One important question is sidestepped by both the impact theories: What has happened to the immense volumes of crust, three kilometers deep, that appear to have been scalped from the northern hemisphere? Scientists have calculated that this crustal material would be too massive simply to have eroded away, even over billions of years. As Michael Carr of the U.S. Geological Survey has observed:
The precise mechanism whereby the former ancient crust has been so extensively destroyed in the northern hemisphere is poorly understood…. Erosion alone cannot explain [its] disappearance … for there is no sink of sufficient size to accommodate the debris.8
The impact theories are also weakened because they call for a freak additional bombardment in the north but are unable to describe any mechanism that would persuasively account for such a bombardment. The best suggestion is that the material flung at Mars was drawn across its orbit because of “perturbations and collisions of bodies in the asteroid belt” probably caused by the atmospheric attraction of Jupiter.9 But critics say that such perturbations and collisions could not possibly have ejected enough material from the asteroid belt to inflict all the damage that is visible on Mars. Nor is it clear why the damage should have been focused on one hemisphere—the north—with such ferocity that its crust could have been stripped away to a depth of three kilometers. As critics have pointed out:
Any attempt to explain the dichotomy via impact depends on a statistical clustering of impacts in the northern lowland…. Unless impacts are significantly more numerous within the lowland than elsewhere, there simply is no reason to expect that the lowland will differ in any way from the rest of the planet.10
So could Mars have been hit by “significantly more numerous” impacts in the north than in the south?

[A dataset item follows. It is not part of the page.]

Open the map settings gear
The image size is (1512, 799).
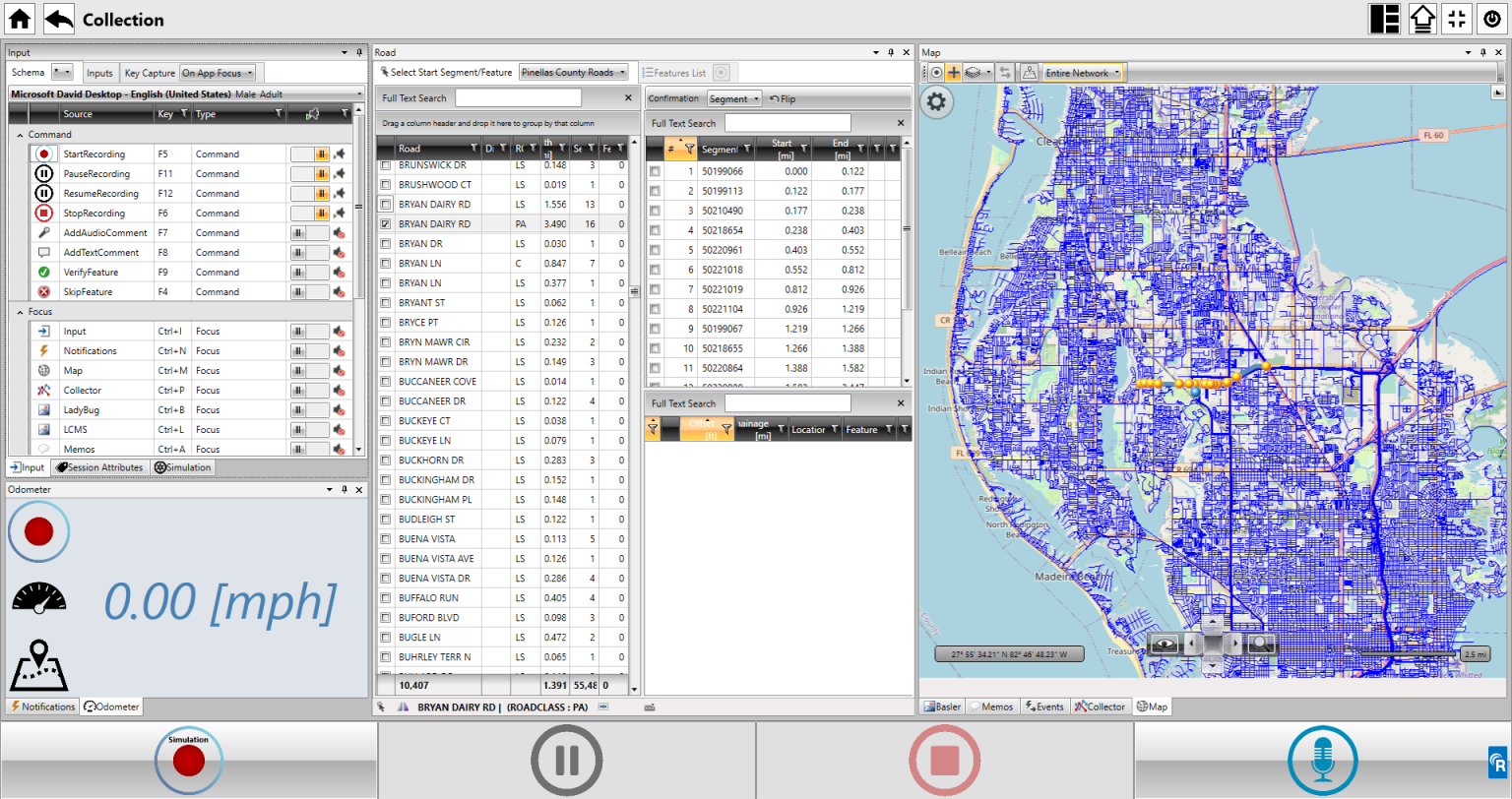pos(936,101)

There are some who suggest that everything might have been the other way around.
ASTRA
It is the consensus of astronomers that collisions between asteroids and the planets were frequent in the early history of the solar system and have been steadily declining ever since at a uniform and predictable rate. “On any given planet,” as a result, it is assumed that “the relative ages are clear, since heavily cratered areas are older than sparsely cratered ones.”11 It is for this reason that the heavily cratered southern highlands of Mars are always referred to as “older” than the “recently resurfaced” plains of the north.12
Geographer Donald W. Patten and engineer Samuel L. Windsor have other ideas. They argue that it was not the northern hemisphere of Mars that was the victim of a “freak additional bombardment” (as all other scholars have suggested) but the southern hemisphere. They say that this additional shower of cosmic debris is the only reason why the southern hemisphere is more heavily cratered than the north; that is, its surface is not older than the northern plains. And, though they do not make the connection themselves, their findings raise an intriguing possibility: The loss of the northern crust might not have resulted from direct impacts anywhere in the north but could instead have been a “domino” effect from devastating impacts in the south.13
At present there are nine planets in the solar system: Mercury, Venus, Earth, Mars, Jupiter, Saturn, Uranus, Neptune, and Pluto. Patten and Windsor’s theory is that there was once also a small tenth planet, orbiting between Mars and Jupiter—in the area where the asteroid belt is now found—and that it came into a collision course with Mars. They name this hypothetical planet Astra and believe that it was drawn toward Mars like a moth to a flame and then destroyed as it entered the larger planet’s “Roche limit,” a technical term used by astronomers for
the zone which surrounds any large object of appreciable mass producing a gravitational field at a distance of 2 to 3 radii of the object concerned. In effect it is a danger zone, and any object with a smaller mass or weaker gravitational field entering it will be either swiftly expelled from it electromagnetically, or, more commonly, be subjected to intolerable tidal stress and disintegrated.14
The Roche limit is a magical thing, an invisible force field. If its Roche limit is breached, a planet can be expected to defend itself—reaching out, almost like a living being, to destroy the intruder. When this happens the defending planet will suffer serious and perhaps irreversible damage from thousands of fragments of the invader, some very large, that rain down on it. But such damage is likely to be less severe than it would be if there was an actual collision between two intact bodies of planetary size.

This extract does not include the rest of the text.